**Exercise instructions:**
(A) In the passage on environmental regulation and employment, what two effects can labor demand impacts for regulated firms be decomposed into?
(B) Carry on the passage on environmental regulation and employment, picking up right after its final sentence.

**Extract to read:**
════════════════════
To summarize the discussion in this section, economic theory provides a framework for
analyzing the impacts of environmental regulation on employment. The net employment effect
incorporates expected employment changes (both positive and negative) in the regulated sector,
the environmental protection sector, and other relevant sectors. Using economic theory, labor
demand impacts for regulated firms, and also for the regulated industry, can be decomposed into
output and substitution effects. With these potentially competing forces, under standard
neoclassical theory estimation of net employment effects is possible with empirical study
specific to the regulated firms and firms in the environmental protection sector and other relevant
sectors when data and methods of sufficient detail and quality are available. Finally, economic
theory suggests that labor supply effects are also possible. In the next section, we discuss the
available empirical literature.
════════════════════
**Collected material:**
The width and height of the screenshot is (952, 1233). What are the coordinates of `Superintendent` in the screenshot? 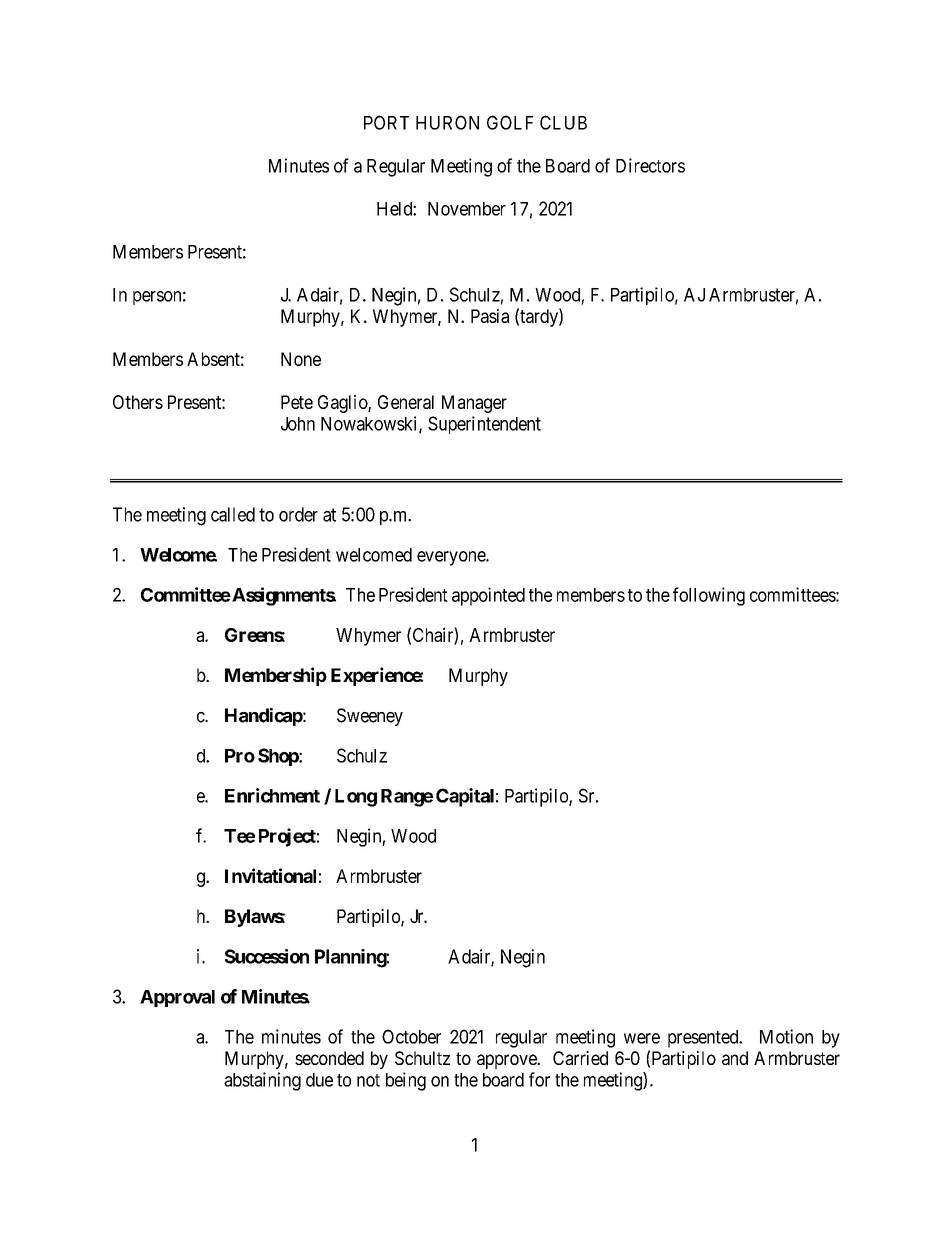 It's located at (484, 425).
════════════════════
**The replies:**
(A) Output effects and substitution effects.

(B)
4.3.2 Current State of Knowledge Based on the Peer-Reviewed Literature
In the labor economics literature there is an extensive body of peer-reviewed empirical
work analyzing various aspects of labor demand, relying on the above theoretical framework.35
This work focuses primarily on the effects of employment policies, e.g. labor taxes, minimum
wage, etc.36 In contrast, the peer-reviewed empirical literature specifically estimating
employment effects of environmental regulations is very limited. In this section, we present an
overview of the latter. As discussed in the preceding section on theory, determining the direction
of employment effects in regulated industries is challenging because of the complexity of the
output and substitution effects. Complying with a new or more stringent regulation may require
additional inputs, including labor, and may alter the relative proportions of labor and capital used
by regulated firms (and firms in other relevant industries) in their production processes.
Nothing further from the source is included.